Activity ▸ Below this line is a set of entries; quote exactly the lines from the line that contains "Where should I click to: Click Add" to the line that contains "Task: Click UK", both lines included.

Stored data entries ▸
◆ ◆ ◆

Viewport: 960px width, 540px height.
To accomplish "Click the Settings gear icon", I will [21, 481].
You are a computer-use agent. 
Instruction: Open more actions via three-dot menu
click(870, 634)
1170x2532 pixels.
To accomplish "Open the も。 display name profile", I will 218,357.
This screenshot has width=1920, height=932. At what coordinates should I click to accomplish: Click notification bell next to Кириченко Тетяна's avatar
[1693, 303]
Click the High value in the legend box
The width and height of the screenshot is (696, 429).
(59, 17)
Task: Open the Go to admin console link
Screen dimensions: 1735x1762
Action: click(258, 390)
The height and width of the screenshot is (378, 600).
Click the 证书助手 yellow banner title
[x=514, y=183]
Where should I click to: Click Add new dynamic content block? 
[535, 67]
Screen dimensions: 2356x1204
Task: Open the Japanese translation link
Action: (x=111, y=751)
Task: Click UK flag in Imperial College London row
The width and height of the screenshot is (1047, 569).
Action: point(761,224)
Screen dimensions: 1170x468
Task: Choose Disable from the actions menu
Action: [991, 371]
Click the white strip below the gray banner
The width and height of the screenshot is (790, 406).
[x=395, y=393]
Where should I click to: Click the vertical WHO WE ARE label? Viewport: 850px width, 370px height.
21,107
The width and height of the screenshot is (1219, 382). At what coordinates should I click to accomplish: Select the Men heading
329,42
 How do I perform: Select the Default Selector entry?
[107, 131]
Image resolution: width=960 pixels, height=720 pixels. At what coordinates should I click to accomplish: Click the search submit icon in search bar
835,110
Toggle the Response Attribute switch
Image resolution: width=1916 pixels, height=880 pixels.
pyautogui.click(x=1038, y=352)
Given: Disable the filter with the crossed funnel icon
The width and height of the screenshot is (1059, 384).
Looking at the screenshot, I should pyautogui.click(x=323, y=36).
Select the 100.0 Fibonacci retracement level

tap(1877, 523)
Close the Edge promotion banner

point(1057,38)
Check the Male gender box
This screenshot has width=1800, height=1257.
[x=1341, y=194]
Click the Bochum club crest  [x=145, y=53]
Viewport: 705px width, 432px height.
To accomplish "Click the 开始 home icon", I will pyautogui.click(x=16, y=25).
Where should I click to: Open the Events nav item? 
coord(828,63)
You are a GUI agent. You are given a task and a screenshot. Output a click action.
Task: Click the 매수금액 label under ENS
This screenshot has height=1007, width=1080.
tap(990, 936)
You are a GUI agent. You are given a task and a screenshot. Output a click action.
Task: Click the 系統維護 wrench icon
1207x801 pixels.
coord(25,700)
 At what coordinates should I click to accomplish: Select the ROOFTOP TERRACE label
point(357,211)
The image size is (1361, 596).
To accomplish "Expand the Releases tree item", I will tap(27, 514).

◆ ◆ ◆

Result below ▸
Where should I click to: Click Add new dynamic content block? 
[535, 67]
Screen dimensions: 2356x1204
Task: Open the Japanese translation link
Action: (x=111, y=751)
Task: Click UK flag in Imperial College London row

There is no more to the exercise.